If you wake up feeling especially festive, why not add a cheerful twist to your breakfast! Ginger and molasses contribute the classic flavor to these filling vegan gingerbread protein pancakes that are sure to keep you satisfied until lunch. If gingerbread doesn’t appeal to you, give these banana protein pancakes a try!

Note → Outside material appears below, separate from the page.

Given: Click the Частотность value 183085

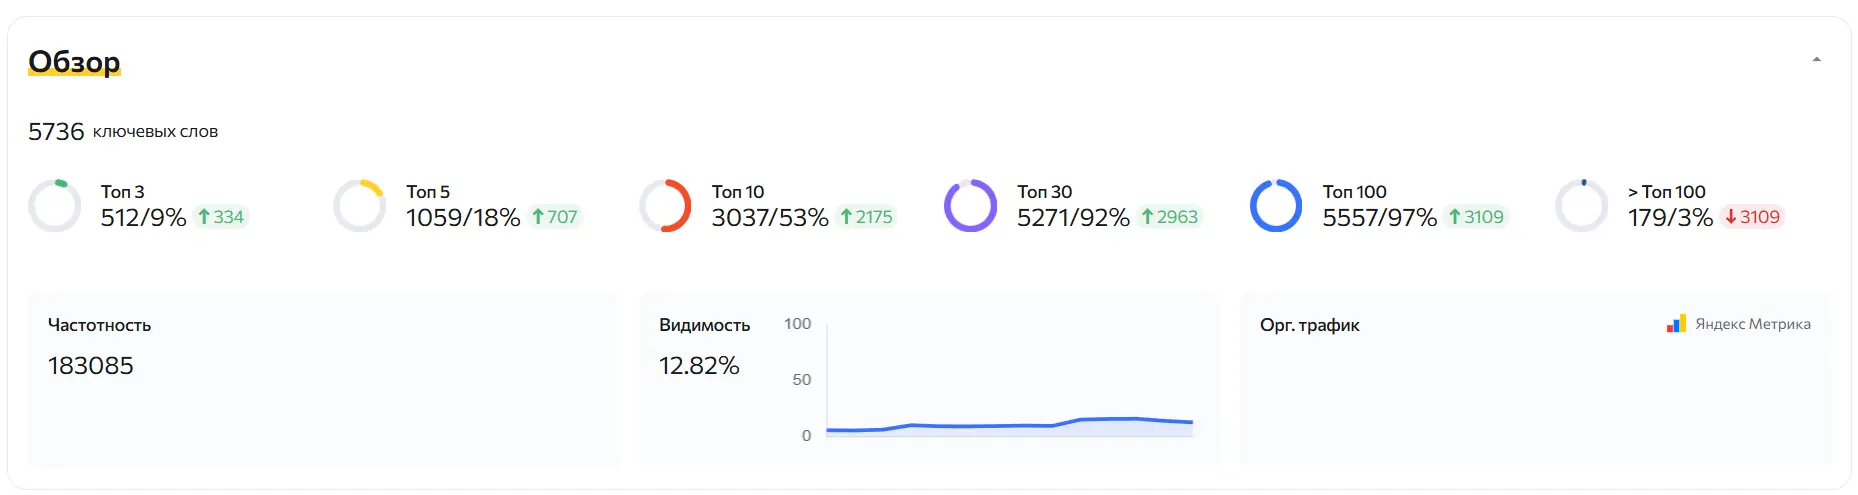Looking at the screenshot, I should click(91, 366).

  • ½ cup unsweetened apple sauce
  • 1 cup non-dairy milk (almond, coconut, rice etc.)
  • 2 Tbsp blackstrap molasses
  • 1 cup gluten-free all-purpose flour (we used Bob’s Red Mill)
  • 1 serving Vanilla Vega Sport® Premium Protein
  • 1 tsp baking powder
  • 1 tsp baking soda
  • 1 tsp cinnamon
  • 1 tsp ground ginger
  • ¼ tsp ground cloves
  • 1 Tbsp coconut oil
  • Optional Toppings: banana slices, chopped nuts, maple or agave syrup


  • Whisk together non-dairy milk, apple sauce, and molasses. Set aside.

  • In a separate bowl, mix remaining dry ingredients.

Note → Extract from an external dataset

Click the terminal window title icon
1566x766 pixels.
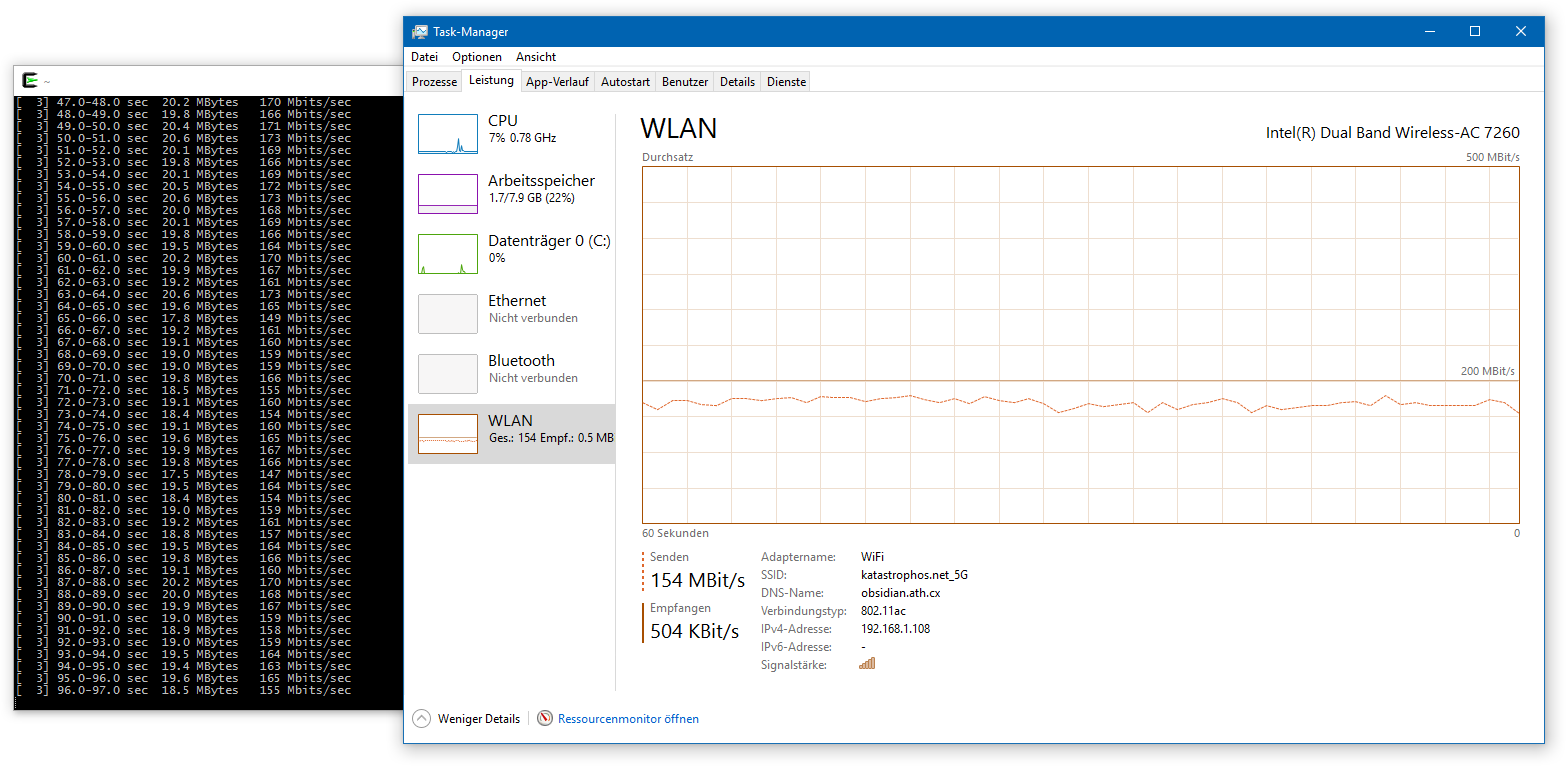[31, 80]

  • Incorporate the dry ingredients into the wet, mix until just combined. Add more non-dairy milk if batter appears too thick.

  • Melt coconut oil in a non-stick pan over medium heat, or use a griddle.

  • Add a quarter cup of the batter into the pan. Flip once bubbles have formed and popped (approximately 2 minutes per side).

  • Top with fresh fruit, nuts, or syrup and enjoy!